Other large and potentially large markets abroad are more open. The payments giant bolstered beachheads in Brazil and India. Long-term India’s potentially a huge market. Having acquired ICICI’s merchant processing business First Data’s positioned to participate. And Europe remains a patchwork of national markets where First Data is more pan-European than large traditional local competitors such as Equens, Nets, Worldline, and WorldPay.

If First Data is to be more than simply a portfolio of related payment-processing assets its businesses must be stronger because of their siblings.

Its principal businesses serve both sides of payment networks’ two-sided markets, processing for card issuers and providing acceptance for merchants and enabling processing. With an enormous processing ecosystem it ought to be able to deliver closed-loop-style benefits enhancing issuer and merchant profitability that its smaller and narrower competitors can’t.

Some risks, such as regulatory changes, are outside management’s control.

A deep economic slump would have an outsized negative impact on P&L. and if dovish Fed Chairwoman Janet Yellen had a Damascene conversion, became a hawk, and hiked interest rates to mid-nineties’ levels First Data’s debt would become crushing.

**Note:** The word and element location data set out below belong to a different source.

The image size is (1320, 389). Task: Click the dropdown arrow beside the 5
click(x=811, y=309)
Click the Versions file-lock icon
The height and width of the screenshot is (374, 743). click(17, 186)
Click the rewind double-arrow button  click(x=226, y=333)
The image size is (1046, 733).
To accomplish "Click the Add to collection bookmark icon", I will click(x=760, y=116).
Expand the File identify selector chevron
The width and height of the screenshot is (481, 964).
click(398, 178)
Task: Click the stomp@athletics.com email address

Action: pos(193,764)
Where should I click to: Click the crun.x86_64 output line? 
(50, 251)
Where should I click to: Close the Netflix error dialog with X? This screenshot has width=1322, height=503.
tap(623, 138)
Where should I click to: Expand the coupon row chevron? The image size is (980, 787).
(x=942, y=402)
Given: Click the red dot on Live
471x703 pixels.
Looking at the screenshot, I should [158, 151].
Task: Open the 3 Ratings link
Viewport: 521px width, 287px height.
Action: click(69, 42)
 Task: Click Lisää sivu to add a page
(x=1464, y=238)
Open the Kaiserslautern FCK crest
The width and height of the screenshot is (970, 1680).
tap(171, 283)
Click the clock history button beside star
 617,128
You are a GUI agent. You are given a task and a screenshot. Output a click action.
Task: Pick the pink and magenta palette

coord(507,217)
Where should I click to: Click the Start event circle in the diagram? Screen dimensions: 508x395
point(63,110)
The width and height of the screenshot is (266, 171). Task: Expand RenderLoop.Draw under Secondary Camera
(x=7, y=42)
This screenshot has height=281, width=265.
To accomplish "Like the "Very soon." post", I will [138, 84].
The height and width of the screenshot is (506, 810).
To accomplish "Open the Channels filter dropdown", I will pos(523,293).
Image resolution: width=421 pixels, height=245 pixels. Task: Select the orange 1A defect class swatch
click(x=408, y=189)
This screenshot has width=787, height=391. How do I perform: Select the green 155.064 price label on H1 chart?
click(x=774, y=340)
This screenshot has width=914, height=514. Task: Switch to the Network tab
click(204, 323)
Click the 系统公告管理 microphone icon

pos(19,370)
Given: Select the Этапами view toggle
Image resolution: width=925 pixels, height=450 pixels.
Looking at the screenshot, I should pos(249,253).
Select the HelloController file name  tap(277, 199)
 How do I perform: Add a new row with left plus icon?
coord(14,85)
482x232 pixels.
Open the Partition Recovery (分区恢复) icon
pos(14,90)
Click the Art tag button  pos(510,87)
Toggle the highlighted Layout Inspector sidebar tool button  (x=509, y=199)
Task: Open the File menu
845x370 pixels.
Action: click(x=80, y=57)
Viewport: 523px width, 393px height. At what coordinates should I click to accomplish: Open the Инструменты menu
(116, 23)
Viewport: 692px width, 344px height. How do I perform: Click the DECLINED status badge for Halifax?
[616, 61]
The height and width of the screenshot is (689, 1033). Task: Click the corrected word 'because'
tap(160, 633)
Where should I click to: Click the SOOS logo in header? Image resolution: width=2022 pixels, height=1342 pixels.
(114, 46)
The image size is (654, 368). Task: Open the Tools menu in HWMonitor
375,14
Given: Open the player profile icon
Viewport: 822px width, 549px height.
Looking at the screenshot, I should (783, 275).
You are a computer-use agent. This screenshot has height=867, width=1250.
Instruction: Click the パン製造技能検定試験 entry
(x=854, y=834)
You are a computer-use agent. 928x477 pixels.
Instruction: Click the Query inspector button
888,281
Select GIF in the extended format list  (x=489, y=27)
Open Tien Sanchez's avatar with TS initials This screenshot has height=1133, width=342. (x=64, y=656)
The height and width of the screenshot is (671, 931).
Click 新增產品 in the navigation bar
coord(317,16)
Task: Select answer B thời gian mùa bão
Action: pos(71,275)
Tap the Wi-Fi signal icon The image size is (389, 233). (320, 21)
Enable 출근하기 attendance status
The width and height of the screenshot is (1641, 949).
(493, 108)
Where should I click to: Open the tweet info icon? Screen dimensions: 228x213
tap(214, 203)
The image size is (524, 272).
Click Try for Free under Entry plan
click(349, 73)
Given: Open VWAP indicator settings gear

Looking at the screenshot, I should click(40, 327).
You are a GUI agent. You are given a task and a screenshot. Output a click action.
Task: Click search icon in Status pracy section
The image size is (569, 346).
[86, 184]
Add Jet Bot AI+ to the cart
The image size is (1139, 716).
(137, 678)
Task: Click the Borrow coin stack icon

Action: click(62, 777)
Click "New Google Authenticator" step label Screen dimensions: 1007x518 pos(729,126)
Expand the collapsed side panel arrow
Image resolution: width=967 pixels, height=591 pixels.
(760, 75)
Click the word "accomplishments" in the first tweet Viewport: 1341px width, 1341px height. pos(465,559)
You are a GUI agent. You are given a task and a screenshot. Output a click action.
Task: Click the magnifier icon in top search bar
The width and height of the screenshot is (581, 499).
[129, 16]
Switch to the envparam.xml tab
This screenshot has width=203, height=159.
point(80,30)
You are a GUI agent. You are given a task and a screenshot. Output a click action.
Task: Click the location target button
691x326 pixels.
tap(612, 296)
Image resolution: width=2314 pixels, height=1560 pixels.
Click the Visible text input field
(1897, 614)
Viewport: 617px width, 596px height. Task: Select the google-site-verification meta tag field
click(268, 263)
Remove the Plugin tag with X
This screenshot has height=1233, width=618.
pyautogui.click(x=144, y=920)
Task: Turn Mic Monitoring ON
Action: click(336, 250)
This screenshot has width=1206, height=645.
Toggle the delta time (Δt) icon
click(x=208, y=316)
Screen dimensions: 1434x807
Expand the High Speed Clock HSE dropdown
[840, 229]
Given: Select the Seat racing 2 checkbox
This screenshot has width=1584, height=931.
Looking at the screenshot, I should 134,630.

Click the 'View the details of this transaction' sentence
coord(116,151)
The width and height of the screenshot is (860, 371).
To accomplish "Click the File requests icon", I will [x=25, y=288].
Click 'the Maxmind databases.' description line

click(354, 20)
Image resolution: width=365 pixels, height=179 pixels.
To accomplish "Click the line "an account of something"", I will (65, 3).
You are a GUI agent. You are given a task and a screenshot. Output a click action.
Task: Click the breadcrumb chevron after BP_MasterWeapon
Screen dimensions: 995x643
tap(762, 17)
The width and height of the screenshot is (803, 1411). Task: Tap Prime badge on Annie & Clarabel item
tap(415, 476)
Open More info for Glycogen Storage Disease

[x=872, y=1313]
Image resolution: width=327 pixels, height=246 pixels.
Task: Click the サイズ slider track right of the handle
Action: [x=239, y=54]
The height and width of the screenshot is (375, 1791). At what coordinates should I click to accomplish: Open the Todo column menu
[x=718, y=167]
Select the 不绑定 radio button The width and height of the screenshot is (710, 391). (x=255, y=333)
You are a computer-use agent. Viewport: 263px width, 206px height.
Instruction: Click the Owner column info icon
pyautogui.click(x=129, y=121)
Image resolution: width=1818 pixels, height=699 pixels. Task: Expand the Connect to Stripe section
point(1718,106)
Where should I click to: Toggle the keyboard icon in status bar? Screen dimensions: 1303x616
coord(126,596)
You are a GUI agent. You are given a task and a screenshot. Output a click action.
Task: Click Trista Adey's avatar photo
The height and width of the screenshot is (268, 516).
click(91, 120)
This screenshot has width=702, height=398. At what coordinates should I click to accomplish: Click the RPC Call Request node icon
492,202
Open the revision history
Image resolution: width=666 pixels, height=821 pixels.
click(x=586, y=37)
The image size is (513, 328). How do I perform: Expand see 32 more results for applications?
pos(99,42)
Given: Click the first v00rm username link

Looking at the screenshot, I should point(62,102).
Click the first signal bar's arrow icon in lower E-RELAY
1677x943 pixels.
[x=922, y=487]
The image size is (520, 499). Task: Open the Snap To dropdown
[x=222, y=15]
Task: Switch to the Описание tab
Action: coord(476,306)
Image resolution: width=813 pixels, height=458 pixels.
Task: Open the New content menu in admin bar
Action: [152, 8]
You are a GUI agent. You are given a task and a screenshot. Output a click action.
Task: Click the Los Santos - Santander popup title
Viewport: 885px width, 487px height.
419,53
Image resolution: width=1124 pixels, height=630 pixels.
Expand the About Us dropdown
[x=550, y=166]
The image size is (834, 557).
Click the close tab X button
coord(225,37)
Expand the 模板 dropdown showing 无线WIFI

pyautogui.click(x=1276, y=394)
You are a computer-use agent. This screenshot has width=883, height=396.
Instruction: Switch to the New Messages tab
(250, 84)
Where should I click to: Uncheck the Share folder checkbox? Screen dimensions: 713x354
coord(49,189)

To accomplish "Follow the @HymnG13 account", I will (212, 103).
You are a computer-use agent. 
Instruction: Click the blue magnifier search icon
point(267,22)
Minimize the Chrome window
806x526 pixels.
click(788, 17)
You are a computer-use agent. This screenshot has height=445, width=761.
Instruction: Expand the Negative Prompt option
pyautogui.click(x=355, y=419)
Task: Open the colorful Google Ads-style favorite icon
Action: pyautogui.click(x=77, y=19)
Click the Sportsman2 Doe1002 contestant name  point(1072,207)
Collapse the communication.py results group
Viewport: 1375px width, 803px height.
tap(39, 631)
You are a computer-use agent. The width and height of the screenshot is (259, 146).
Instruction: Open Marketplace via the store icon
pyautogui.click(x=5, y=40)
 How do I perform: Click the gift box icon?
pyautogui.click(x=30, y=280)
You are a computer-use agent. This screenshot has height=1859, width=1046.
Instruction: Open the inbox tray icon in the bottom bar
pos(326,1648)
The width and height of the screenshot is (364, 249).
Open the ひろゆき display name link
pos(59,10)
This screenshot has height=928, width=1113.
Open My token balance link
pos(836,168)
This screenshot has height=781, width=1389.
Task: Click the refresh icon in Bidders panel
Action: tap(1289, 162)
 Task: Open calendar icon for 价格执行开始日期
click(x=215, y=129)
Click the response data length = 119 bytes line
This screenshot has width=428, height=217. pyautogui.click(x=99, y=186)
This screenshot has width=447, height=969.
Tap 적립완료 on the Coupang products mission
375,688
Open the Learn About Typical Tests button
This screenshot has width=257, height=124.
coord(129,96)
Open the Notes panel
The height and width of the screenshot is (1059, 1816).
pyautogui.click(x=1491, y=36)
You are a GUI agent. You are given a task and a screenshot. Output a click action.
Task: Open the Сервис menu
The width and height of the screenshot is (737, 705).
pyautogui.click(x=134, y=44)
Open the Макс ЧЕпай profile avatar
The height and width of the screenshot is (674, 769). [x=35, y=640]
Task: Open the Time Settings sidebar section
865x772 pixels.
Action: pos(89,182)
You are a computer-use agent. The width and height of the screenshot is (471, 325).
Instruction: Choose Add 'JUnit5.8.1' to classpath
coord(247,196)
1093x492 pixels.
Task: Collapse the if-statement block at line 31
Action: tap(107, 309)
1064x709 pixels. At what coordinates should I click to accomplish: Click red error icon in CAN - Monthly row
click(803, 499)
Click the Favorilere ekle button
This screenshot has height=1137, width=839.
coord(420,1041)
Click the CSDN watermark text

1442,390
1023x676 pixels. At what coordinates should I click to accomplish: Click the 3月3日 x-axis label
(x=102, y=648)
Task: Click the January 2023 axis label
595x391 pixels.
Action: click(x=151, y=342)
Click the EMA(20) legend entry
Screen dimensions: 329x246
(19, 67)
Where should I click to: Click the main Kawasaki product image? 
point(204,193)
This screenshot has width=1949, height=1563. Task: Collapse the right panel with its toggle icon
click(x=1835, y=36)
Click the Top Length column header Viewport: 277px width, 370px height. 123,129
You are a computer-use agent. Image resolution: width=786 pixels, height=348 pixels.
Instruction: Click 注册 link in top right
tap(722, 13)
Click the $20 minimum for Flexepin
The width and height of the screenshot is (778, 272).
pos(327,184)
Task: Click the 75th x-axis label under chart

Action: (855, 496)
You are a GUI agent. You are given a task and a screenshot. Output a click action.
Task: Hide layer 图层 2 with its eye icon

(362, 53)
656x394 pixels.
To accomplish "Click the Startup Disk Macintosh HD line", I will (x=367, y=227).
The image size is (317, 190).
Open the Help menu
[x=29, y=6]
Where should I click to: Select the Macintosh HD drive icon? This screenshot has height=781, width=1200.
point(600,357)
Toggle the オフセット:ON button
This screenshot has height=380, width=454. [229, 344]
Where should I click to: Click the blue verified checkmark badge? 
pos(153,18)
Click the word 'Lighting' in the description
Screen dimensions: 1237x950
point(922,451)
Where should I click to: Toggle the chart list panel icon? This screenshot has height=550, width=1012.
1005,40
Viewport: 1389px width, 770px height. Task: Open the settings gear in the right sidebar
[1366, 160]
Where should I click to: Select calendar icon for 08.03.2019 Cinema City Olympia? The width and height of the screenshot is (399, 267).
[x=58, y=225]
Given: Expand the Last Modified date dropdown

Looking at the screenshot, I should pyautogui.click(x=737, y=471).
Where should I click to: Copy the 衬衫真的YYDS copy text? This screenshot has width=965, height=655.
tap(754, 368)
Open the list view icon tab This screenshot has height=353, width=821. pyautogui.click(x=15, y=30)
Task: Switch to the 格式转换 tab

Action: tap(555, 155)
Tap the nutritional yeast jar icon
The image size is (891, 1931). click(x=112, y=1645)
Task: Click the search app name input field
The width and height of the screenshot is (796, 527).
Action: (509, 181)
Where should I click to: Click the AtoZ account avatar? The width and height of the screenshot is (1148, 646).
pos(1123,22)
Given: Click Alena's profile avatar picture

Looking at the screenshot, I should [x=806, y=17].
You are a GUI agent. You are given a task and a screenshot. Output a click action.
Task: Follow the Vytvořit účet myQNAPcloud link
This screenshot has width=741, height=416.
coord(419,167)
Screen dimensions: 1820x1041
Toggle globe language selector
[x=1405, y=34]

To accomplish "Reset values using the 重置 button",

New payment systems, such as Bitcoin and M-Pesa, could also take share. Bitcoin evangelists envision the decentralized cryptocurrency replacing retail-payment and money-transfer networks and fiat currencies. A faster-ACH-based system providing its own acceptance would menace. But, building new retail-payment systems in well-served markets is enormously difficult. Consumers and merchants are conservative in their payment habits and established retail-payment networks have enviable defensive moats.  

Ultimately, First Data will likely be the largest payments IPO since Visa’s in 2008 and with a growth story ought to command a higher valuation multiple than its processing peers.  

With a more modest debt load and public acquisition currency, it should focus on growth and making the whole greater than the sum of the parts.

Eric Grover is a principal at Intrepid Ventures.